City of Incurable Women Background

City of Incurable Women Background

First published in 2022, Maud Casey's City of Incurable Women is a novel comprised of a collection of short stories that collectively tell the story of women who have been institutionalized in Paris, France's Salpêtrière mental hospital. For many women suffering from mental illnesses, Salpêtrière hospital was their last stop. They were put in Salpêtrière only after they were deemed incurable by doctors specializing in mental health-related conditions. Each story in Casey's novel is similar: she tries to show how each of the women was more than their mental illness. They were by and large good people affected by their mental illness, which none of them could stop. At the end of the day, they were people and not statistics, something many doctors at the time forgot or actively ignored. The antagonist of the novel, Jean-Martin Charcot, is the worst of those doctors. He treats each of the other women under his care with sheer contempt and often abuses them in many ways. He often subjects them to horrible experimentation.

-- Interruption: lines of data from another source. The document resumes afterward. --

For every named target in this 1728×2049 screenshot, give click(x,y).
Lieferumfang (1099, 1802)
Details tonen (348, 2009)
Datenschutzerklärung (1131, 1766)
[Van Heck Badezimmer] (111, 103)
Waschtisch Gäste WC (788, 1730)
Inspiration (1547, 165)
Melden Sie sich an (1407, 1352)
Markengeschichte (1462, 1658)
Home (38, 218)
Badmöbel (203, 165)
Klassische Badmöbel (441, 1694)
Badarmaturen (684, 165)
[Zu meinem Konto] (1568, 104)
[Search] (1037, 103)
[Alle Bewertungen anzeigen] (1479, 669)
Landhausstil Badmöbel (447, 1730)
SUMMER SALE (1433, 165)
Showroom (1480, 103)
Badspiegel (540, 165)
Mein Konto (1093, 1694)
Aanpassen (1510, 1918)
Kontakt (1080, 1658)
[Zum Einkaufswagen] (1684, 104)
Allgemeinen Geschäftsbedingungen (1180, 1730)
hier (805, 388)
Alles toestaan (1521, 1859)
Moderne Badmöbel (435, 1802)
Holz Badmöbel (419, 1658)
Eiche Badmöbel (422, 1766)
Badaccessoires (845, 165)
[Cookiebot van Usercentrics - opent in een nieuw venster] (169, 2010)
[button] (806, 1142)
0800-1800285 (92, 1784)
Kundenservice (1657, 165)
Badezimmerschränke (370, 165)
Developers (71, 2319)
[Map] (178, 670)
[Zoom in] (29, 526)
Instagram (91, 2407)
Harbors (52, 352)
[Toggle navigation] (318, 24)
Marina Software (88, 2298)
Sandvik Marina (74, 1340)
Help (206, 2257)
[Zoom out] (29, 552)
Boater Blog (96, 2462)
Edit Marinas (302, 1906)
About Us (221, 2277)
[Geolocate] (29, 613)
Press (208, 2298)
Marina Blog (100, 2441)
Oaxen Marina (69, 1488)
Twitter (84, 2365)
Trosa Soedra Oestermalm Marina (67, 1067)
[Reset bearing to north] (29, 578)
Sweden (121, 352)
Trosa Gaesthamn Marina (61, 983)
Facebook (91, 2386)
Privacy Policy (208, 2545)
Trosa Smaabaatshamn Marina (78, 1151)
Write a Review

City of Incurable Women did not sell many copies upon its publication. It also received mixed-to-negative reviews from the public and mixed reviews from critics. Some readers didn't like Casey's book because they thought it was meaningless and devoid of entertainment value. Kirkus Reviews received the book more favorably. In their review, they called the book "A strongly conceived, though inconsistently rendered, scrapbook from a dark chapter of the belle epoque."